Automatic detection of click fraud in online advertisements
Date
Authors
Journal Title
Journal ISSN
Volume Title
Publisher
Abstract
Increasing advancement, access and availability of the Internet Technology have intensified the growth of the Internet users over the last decade. This has made online advertising a popular venue for many companies to market their products and services. Today, online advertisement is one of the most important sources of revenues that impact the economy of many large enterprises. In online advertisement, an advertiser pays a broker (e.g., Google, Yahoo), who normally has a search engine, to post its online advertisement, which can be on any appropriate publisher site. The publisher earns revenues from the broker for each click on the advertisement posted on its site, while the advertiser will be charged. Thus, when an excessive number of clicks occur, this can quickly dry up the fund of a rival company and drive it out of the competing advertisement.
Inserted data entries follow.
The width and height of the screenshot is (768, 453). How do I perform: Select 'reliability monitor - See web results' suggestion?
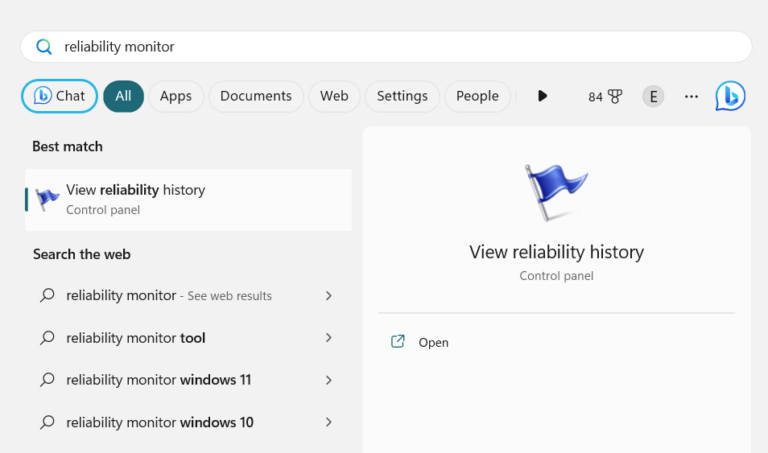170,296
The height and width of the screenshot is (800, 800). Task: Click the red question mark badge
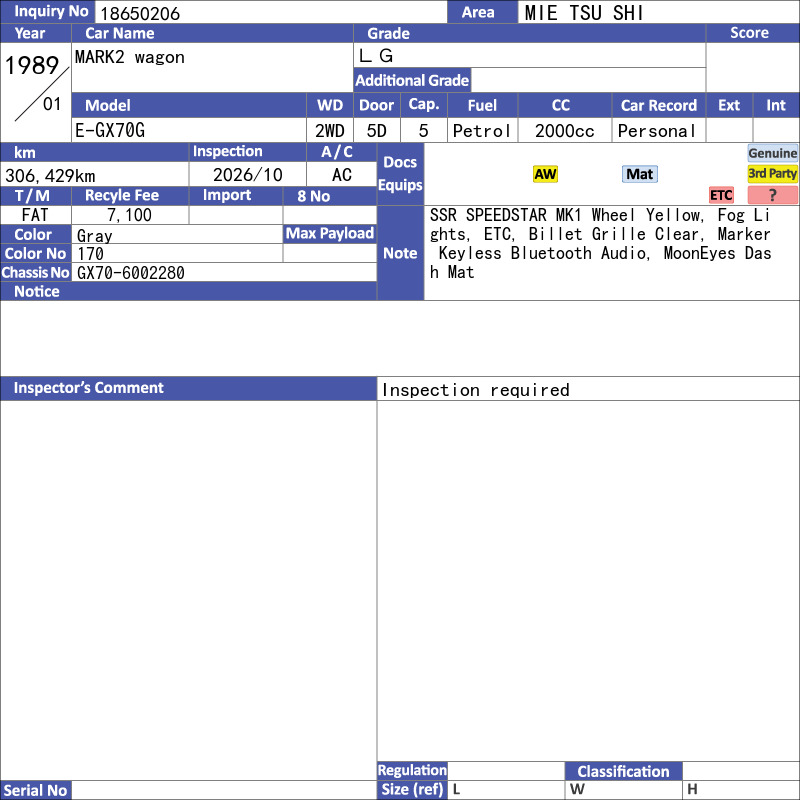coord(772,195)

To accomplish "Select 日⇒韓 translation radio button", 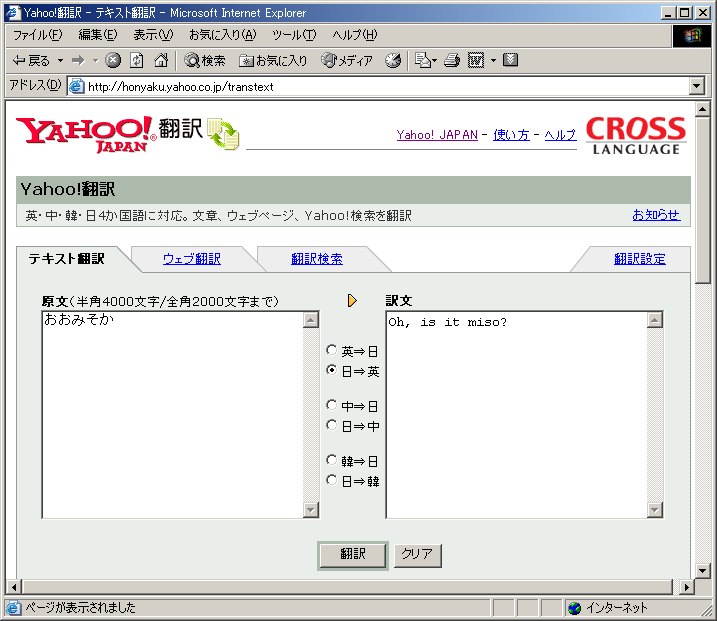I will click(332, 481).
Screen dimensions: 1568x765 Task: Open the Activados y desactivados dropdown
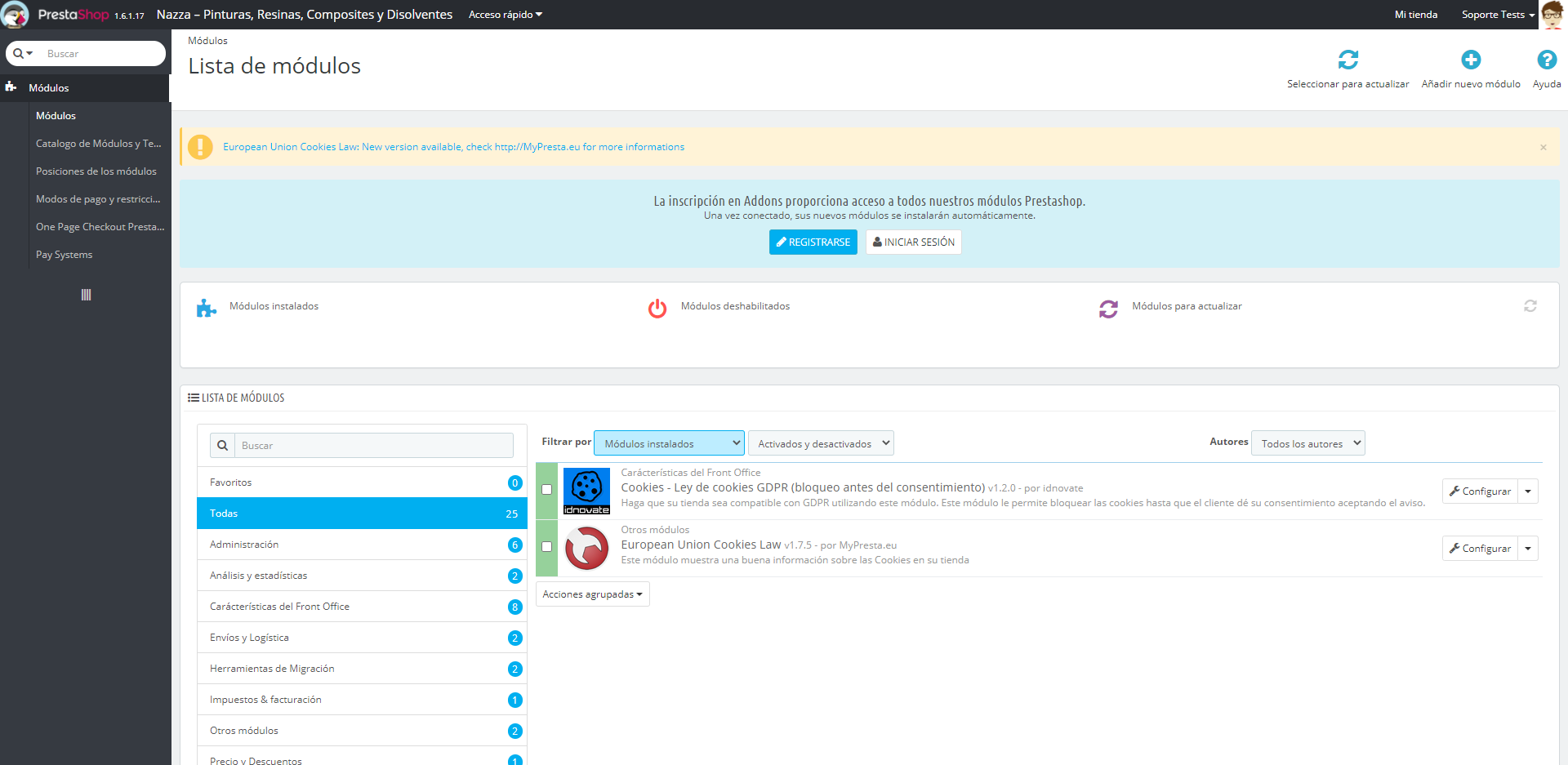coord(821,443)
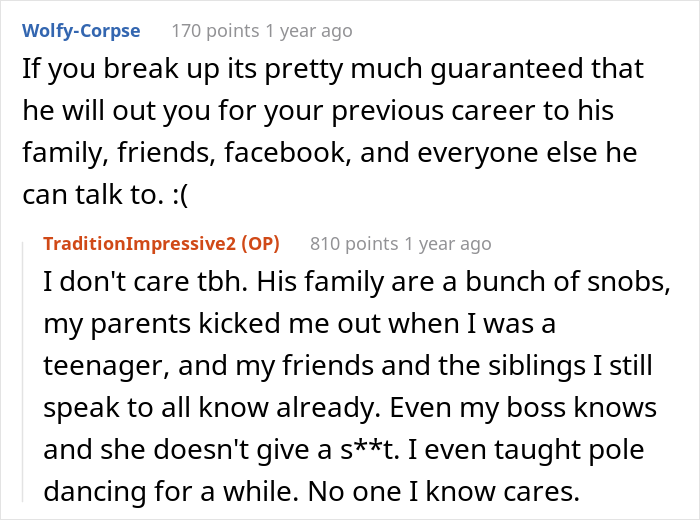Click the opening words "If you break up"
This screenshot has height=520, width=700.
coord(98,72)
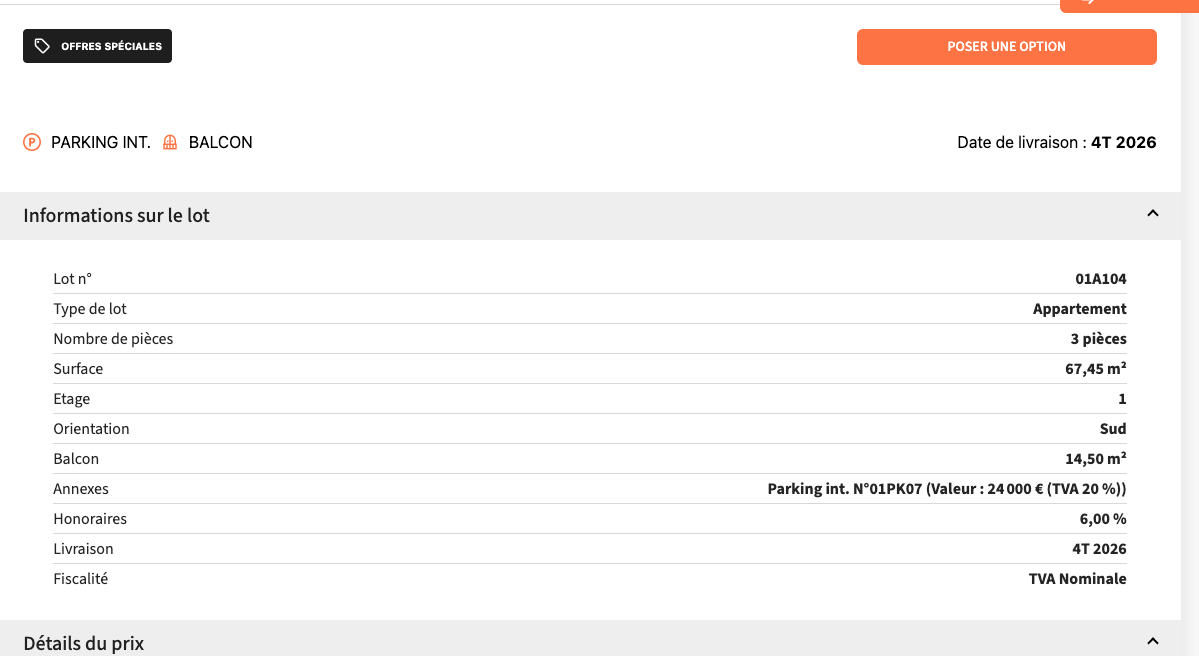Click the TVA Nominale fiscalité value

pos(1077,579)
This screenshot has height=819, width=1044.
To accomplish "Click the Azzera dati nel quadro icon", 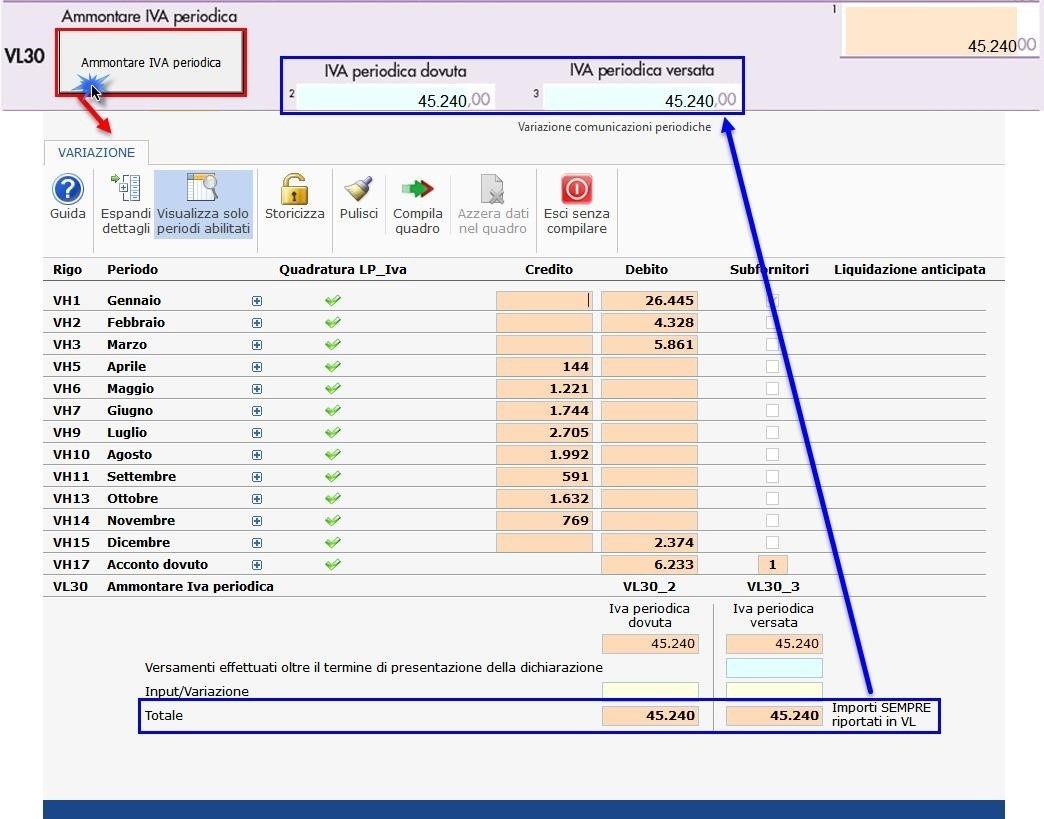I will coord(493,189).
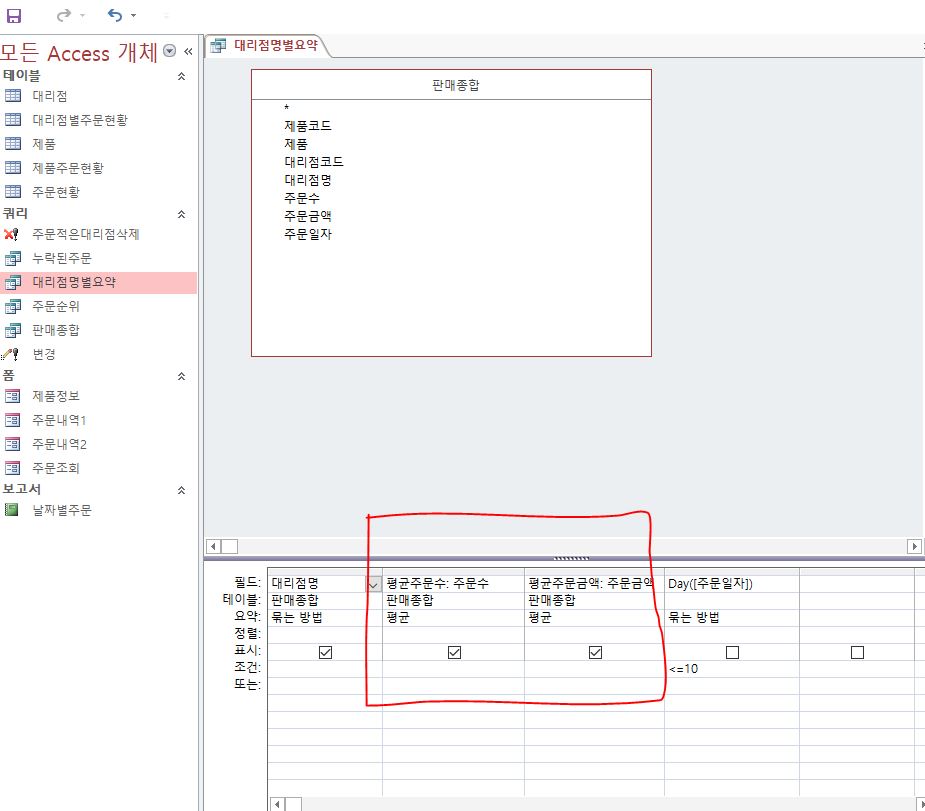Click the Undo arrow icon
925x811 pixels.
[115, 15]
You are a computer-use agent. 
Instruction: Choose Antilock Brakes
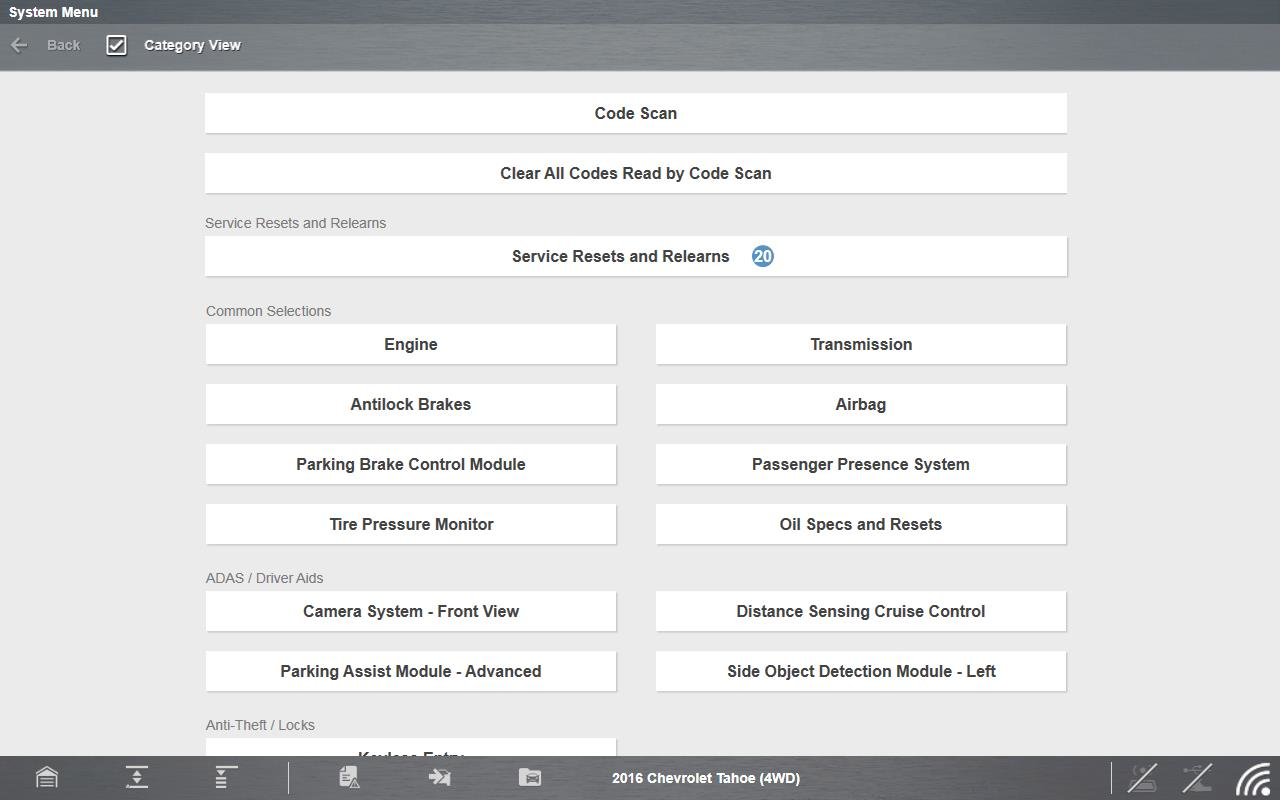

At the same time, each click adds revenue to the publisher. This motivates click frauds, which refer to malicious acts to create fraudulent clicks with the intent to increase the revenue or drive away competitors without real interest in the products or services being advertised. Identifying click frauds is a difficult problem because of the dynamic nature of the click behaviors, some of which are generated by humans and some are by automated software called bots. There have been previous work attempting to identify click frauds using various techniques but they tend to be limited by the types of the data, the way they are processing or assumptions that are not always achievable. This thesis presents an approach to automatically detecting click frauds in online advertising. The approach uses a mathematical theory of evidence to estimate the likelihood of a click whether it is a fraud or genuine using web log data of user’s activities on the advertiser’s website. One advantage of the proposed approach is the fact that the likelihood can be computed for each incoming click and thus, it gives an online computation of the belief that fits well with the dynamic behaviors of users. The thesis describes the approach and evaluates its validity using two real-world case studies. We believe the approach is general in that it can be applied to any scenario.